Ricardo Vieira Lisboa, 13 de Dezembro
Não é difícil perceber porque já ouvimos o termo rohmeriano associado a Mouret, e particularmente ao seu novo filme – pela forma como longas sequências de diálogos controlam a história e funcionam para avançar uma narrativa episódica – mas também não é difícil pensar como este é um filme que (quase em demasia) preenche todos os requisitos de um certo cinema francês que se ocupa de histórias de amores e desamores, encontros e desencontros, seguindo uma longa tradição em que as palavras trocadas parecem querer justificar as tais histórias de amor, como preliminares para as acções seguintes.

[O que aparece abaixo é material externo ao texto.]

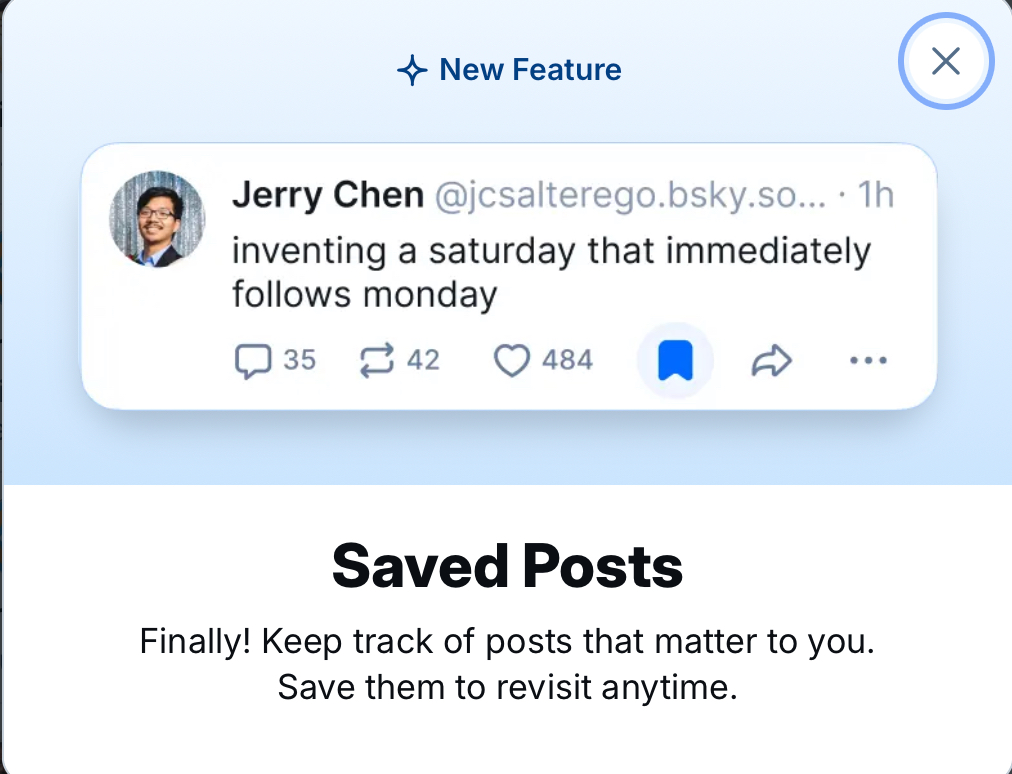Open the @jcsalterego.bsky.so handle link

(630, 195)
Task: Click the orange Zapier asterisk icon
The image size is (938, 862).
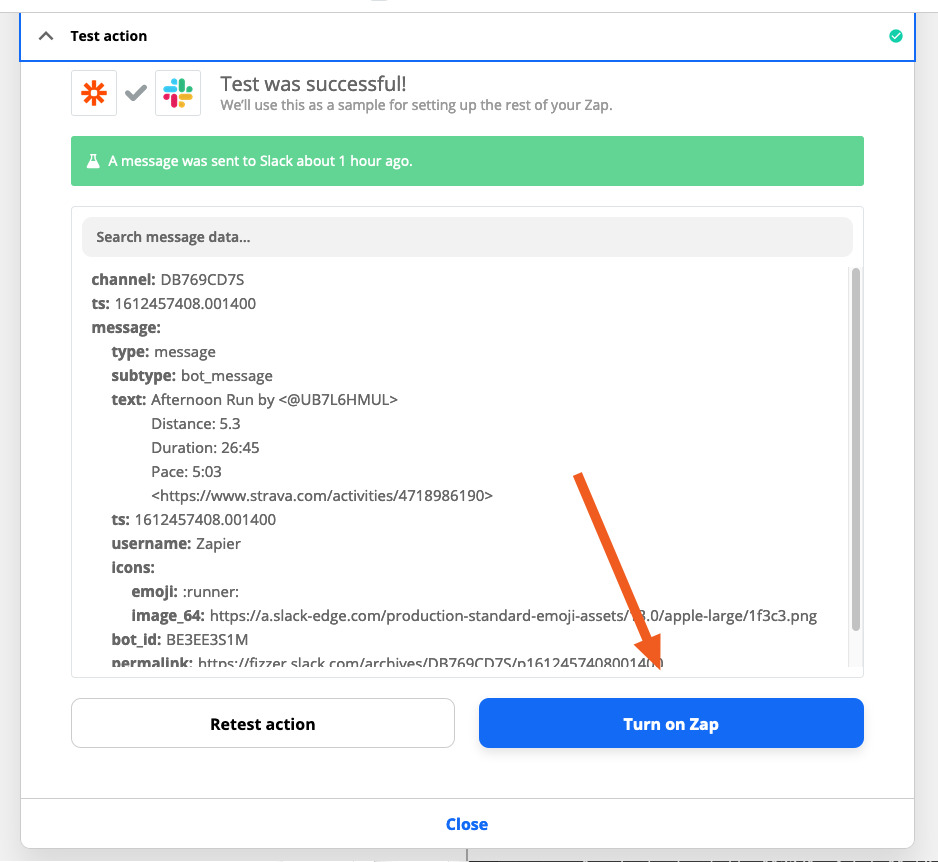Action: click(x=94, y=93)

O título, Les choses qu’on dit, les choses qu’on fait (As Coisas Que Dizemos, As Coisas Que Fazemos, 2020) parece aludir precisamente a uma espécie de dualidade ou contraste entre as palavras e as acções das suas personagens, ou seja, entre a mente e o coração, e de facto à medida que o filme vai apresentando uma série de vinhetas de diferentes histórias de amor e uma série de personagens que se vão emaranhar entre si numa espécie de novelo romântico, ou até mesmo numa impressionante matrioska de infidelidades, Mouret parece querer mostrar como tudo nas vidas destas personagens é contagiado pelo amor (ou pelo menos, uma versão disso), quase como se tratasse de uma doença inescapável ou irresistível.
Mouret filma com uma encenação e enquadramentos assinaláveis pela forma como conduzem o olhar do espectador, e o elenco acrescenta algumas performances complexas, mas mais do que um tratado sobre a fragilidade da monogamia ou um estudo complexo sobre estas personagens e a sua impossibilidade de não ceder à tentação, à medida que o tal novelo se complica, o filme aproxima-se demasiado do que poderia ser uma versão de Shyamalan sobre aventuras amorosas, ou um remake francês de Wild Things (Ligações Selvagens, 1998) de John McNaughton, de uma auto-paródia de uma certa ideia do cinema francês, da qual é difícil abstrair e que não parece ser a intenção do filme, dissipando assim qualquer ideia rohmeriana que Mouret possa ter prometido antes.